The analytic solution for this problem is given by Ugural (1981, pp. 144-145). Consider a rectangular plate of sides a and b, simply supported on all edges, subjected to a uniformly distributed load, \(p_0\), and with principal directions of orthotropy aligned with the x- and y-axes as shown in Figure 1.

../../../../../_images/oplate-problem.png

Figure 1: Rectangular plate and coordinate system used to express the closed-form solution.

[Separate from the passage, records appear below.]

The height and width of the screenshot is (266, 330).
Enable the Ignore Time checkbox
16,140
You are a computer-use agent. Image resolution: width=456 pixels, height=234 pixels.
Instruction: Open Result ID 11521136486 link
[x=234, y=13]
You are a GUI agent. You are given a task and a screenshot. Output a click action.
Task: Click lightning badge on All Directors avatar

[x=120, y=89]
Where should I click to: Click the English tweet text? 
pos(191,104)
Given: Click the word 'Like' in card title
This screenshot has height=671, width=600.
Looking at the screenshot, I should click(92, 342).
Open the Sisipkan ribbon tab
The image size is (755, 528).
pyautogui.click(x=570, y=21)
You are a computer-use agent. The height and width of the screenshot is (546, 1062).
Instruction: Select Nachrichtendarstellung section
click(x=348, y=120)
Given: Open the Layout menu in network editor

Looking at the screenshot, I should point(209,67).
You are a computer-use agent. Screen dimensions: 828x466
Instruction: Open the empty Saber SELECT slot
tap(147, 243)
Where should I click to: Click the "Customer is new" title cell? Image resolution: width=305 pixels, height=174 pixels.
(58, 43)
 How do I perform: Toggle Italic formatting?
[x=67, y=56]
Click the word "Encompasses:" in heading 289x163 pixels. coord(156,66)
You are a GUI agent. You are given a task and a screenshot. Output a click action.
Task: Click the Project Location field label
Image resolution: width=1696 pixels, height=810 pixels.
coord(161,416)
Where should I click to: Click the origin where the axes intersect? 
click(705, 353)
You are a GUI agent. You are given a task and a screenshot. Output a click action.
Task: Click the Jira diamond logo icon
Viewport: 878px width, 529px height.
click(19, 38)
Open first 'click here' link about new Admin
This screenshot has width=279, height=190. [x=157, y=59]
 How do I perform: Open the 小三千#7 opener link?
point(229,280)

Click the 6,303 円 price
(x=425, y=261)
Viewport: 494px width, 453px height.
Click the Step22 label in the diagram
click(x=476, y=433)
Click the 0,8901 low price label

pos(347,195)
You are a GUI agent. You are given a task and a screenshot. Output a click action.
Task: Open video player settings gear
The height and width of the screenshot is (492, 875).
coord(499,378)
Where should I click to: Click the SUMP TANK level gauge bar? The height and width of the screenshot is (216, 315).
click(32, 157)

The deflection (\(w\)) bending stress resultants (\(M_x\), \(M_y\), and \(M_{xy}\)) and transverse-shear stress resultants (\(Q_x\) and \(Q_y\)) are given by

\[\begin{split}\begin{align} w &= {{16 p_0} \over {\pi^6}} \sum^{\infty}_m \sum^{\infty}_n \Biggl[{1 \over \beta}\Biggr] {\rm sin} (m \pi x / a) {\rm sin} (n \pi y / b) \\ M_x &= {{16 p_0} \over {\pi^4}} \sum^{\infty}_m \sum^{\infty}_n \Biggl[{{D_x (m^2 / a^2) + D_{xy} (n^2 / b^2)} \over {\beta}}\Biggr] {\rm sin} (m \pi x / a) {\rm sin} (n \pi y / b) \\ M_y &= {{16 p_0} \over {\pi^4}} \sum^{\infty}_m \sum^{\infty}_n \Biggl[{{D_{xy} (m^2 / a^2) + D_y (n^2 / b^2)} \over {\beta}}\Biggr] {\rm sin} (m \pi x / a) {\rm sin} (n \pi y / b) \\ M_{xy} &= {{16 p_0} \over {\pi^4}} \sum^{\infty}_m \sum^{\infty}_n \Biggl[{{2G_{xy} (mn/ab)} \over {\beta}}\Biggr] {\rm cos} (m \pi x / a) {\rm cos} (n \pi y / b) \\ Q_x &= {{16 p_0} \over {\pi^4}} \sum^{\infty}_m \sum^{\infty}_n \Biggl[{{D_x (m^3 \pi / a^3) + H (mn^2 \pi / ab^2)} \over {\beta}}\Biggr] {\rm cos} (m \pi x / a) {\rm sin} (n \pi y / b) \\ Q_y &= {{16 p_0} \over {\pi^4}} \sum^{\infty}_m \sum^{\infty}_n \Biggl[{{D_y (n^3 \pi / b^3) + H (m^2n \pi / a^2b)} \over {\beta}}\Biggr] {\rm sin} (m \pi x / a) {\rm cos} (n \pi y / b) \end{align}\end{split}\]
\[(m,n=1,3,...)\]
\[\beta = mn \Biggl[D_x (m^4 / a^4) + 2H (m^2 n^2 / a^2 b^2) + D_y (n^4 / b^4)\Biggr]\]
\[H = D_{xy} + 2G_{xy}\]

where \(D_x\), \(D_y\), \(D_{xy}\), and \(G_{xy}\) are the rigidities. For the case of an isotropic plate, \(D_x = D_y = H = D = {t^3 \over 12} \bigl({E \over {1 - \nu^2}}\bigr), D_{xy} = \nu D\), and \(G_{xy} = \bigl({{1 - \nu} \over 2}\bigr) D\).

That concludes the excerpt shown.